## Activity
Return the records in full, exactly as given.

[Data records]

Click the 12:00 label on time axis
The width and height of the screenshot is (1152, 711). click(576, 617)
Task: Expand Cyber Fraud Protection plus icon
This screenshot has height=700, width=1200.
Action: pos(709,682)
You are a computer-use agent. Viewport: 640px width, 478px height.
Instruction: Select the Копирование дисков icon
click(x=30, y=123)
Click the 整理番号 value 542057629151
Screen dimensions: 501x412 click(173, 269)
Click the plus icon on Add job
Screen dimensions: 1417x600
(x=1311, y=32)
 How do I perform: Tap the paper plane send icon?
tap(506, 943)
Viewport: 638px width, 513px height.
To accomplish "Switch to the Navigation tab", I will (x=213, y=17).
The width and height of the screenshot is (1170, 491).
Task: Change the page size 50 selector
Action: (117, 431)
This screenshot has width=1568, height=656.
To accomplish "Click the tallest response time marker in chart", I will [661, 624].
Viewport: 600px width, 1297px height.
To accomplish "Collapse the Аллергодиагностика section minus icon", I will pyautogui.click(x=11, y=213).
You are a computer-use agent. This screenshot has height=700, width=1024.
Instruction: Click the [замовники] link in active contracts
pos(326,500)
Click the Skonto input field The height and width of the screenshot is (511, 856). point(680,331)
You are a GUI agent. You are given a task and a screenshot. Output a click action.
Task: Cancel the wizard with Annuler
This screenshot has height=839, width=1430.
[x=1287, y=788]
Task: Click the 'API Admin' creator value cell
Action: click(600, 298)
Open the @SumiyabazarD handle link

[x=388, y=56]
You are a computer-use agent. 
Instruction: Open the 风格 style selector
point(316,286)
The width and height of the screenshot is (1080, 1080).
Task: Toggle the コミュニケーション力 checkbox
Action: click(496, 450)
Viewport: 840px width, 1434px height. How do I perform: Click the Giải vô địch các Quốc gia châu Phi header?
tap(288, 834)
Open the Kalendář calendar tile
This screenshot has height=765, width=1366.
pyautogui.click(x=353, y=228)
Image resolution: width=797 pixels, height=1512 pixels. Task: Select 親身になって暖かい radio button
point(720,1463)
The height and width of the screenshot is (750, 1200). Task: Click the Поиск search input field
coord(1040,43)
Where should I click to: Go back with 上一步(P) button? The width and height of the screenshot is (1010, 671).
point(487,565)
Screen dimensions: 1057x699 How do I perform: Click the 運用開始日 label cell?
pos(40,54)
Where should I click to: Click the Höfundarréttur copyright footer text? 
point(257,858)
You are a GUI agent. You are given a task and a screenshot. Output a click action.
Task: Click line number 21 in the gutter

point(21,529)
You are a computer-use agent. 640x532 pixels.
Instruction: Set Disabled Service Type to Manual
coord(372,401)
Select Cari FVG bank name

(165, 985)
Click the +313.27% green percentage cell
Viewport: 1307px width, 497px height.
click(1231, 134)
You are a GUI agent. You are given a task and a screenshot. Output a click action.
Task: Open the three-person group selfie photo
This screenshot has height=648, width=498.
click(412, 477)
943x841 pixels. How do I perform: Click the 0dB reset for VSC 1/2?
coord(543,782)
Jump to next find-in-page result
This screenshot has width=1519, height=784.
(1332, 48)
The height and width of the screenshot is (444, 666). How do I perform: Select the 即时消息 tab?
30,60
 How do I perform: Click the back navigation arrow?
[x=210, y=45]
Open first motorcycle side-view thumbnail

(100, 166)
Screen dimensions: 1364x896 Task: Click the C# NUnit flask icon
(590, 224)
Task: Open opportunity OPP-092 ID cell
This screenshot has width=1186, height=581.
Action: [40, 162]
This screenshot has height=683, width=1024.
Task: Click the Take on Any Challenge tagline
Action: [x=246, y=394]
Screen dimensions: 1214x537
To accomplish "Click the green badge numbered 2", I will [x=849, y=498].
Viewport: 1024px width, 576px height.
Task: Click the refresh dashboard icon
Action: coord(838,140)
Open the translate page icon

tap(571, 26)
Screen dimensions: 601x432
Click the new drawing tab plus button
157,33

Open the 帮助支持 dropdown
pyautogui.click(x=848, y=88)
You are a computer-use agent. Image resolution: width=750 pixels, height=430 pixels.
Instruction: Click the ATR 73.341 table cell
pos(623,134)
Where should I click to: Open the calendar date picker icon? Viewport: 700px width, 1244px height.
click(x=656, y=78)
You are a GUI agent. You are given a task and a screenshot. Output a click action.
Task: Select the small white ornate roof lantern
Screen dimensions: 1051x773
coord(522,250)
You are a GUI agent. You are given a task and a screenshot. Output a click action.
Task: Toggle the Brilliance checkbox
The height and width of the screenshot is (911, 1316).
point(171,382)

## Completed exercise
Click the 12:00 label on time axis
The width and height of the screenshot is (1152, 711). click(576, 617)
Task: Expand Cyber Fraud Protection plus icon
This screenshot has height=700, width=1200.
Action: pos(709,682)
You are a computer-use agent. Viewport: 640px width, 478px height.
Instruction: Select the Копирование дисков icon
click(x=30, y=123)
Click the 整理番号 value 542057629151
Screen dimensions: 501x412 click(173, 269)
Click the plus icon on Add job
Screen dimensions: 1417x600
(x=1311, y=32)
 How do I perform: Tap the paper plane send icon?
tap(506, 943)
Viewport: 638px width, 513px height.
To accomplish "Switch to the Navigation tab", I will (x=213, y=17).
The width and height of the screenshot is (1170, 491).
Task: Change the page size 50 selector
Action: (117, 431)
This screenshot has width=1568, height=656.
To accomplish "Click the tallest response time marker in chart", I will [661, 624].
Viewport: 600px width, 1297px height.
To accomplish "Collapse the Аллергодиагностика section minus icon", I will pyautogui.click(x=11, y=213).
You are a computer-use agent. This screenshot has height=700, width=1024.
Instruction: Click the [замовники] link in active contracts
pos(326,500)
Click the Skonto input field The height and width of the screenshot is (511, 856). point(680,331)
You are a GUI agent. You are given a task and a screenshot. Output a click action.
Task: Cancel the wizard with Annuler
This screenshot has height=839, width=1430.
[x=1287, y=788]
Task: Click the 'API Admin' creator value cell
Action: click(600, 298)
Open the @SumiyabazarD handle link

[x=388, y=56]
You are a computer-use agent. 
Instruction: Open the 风格 style selector
point(316,286)
The width and height of the screenshot is (1080, 1080).
Task: Toggle the コミュニケーション力 checkbox
Action: click(496, 450)
Viewport: 840px width, 1434px height. How do I perform: Click the Giải vô địch các Quốc gia châu Phi header?
tap(288, 834)
Open the Kalendář calendar tile
This screenshot has height=765, width=1366.
pyautogui.click(x=353, y=228)
Image resolution: width=797 pixels, height=1512 pixels. Task: Select 親身になって暖かい radio button
point(720,1463)
The height and width of the screenshot is (750, 1200). Task: Click the Поиск search input field
coord(1040,43)
Where should I click to: Go back with 上一步(P) button? The width and height of the screenshot is (1010, 671).
point(487,565)
Screen dimensions: 1057x699 How do I perform: Click the 運用開始日 label cell?
pos(40,54)
Where should I click to: Click the Höfundarréttur copyright footer text? 
point(257,858)
You are a GUI agent. You are given a task and a screenshot. Output a click action.
Task: Click line number 21 in the gutter

point(21,529)
You are a computer-use agent. 640x532 pixels.
Instruction: Set Disabled Service Type to Manual
coord(372,401)
Select Cari FVG bank name

(165, 985)
Click the +313.27% green percentage cell
Viewport: 1307px width, 497px height.
click(1231, 134)
You are a GUI agent. You are given a task and a screenshot. Output a click action.
Task: Open the three-person group selfie photo
This screenshot has height=648, width=498.
click(412, 477)
943x841 pixels. How do I perform: Click the 0dB reset for VSC 1/2?
coord(543,782)
Jump to next find-in-page result
This screenshot has width=1519, height=784.
(1332, 48)
The height and width of the screenshot is (444, 666). How do I perform: Select the 即时消息 tab?
30,60
 How do I perform: Click the back navigation arrow?
[x=210, y=45]
Open first motorcycle side-view thumbnail

(100, 166)
Screen dimensions: 1364x896 Task: Click the C# NUnit flask icon
(590, 224)
Task: Open opportunity OPP-092 ID cell
This screenshot has width=1186, height=581.
Action: [40, 162]
This screenshot has height=683, width=1024.
Task: Click the Take on Any Challenge tagline
Action: [x=246, y=394]
Screen dimensions: 1214x537
To accomplish "Click the green badge numbered 2", I will [x=849, y=498].
Viewport: 1024px width, 576px height.
Task: Click the refresh dashboard icon
Action: coord(838,140)
Open the translate page icon

tap(571, 26)
Screen dimensions: 601x432
Click the new drawing tab plus button
157,33

Open the 帮助支持 dropdown
pyautogui.click(x=848, y=88)
You are a computer-use agent. Image resolution: width=750 pixels, height=430 pixels.
Instruction: Click the ATR 73.341 table cell
pos(623,134)
Where should I click to: Open the calendar date picker icon? Viewport: 700px width, 1244px height.
click(x=656, y=78)
You are a GUI agent. You are given a task and a screenshot. Output a click action.
Task: Select the small white ornate roof lantern
Screen dimensions: 1051x773
coord(522,250)
You are a GUI agent. You are given a task and a screenshot. Output a click action.
Task: Toggle the Brilliance checkbox
The height and width of the screenshot is (911, 1316).
point(171,382)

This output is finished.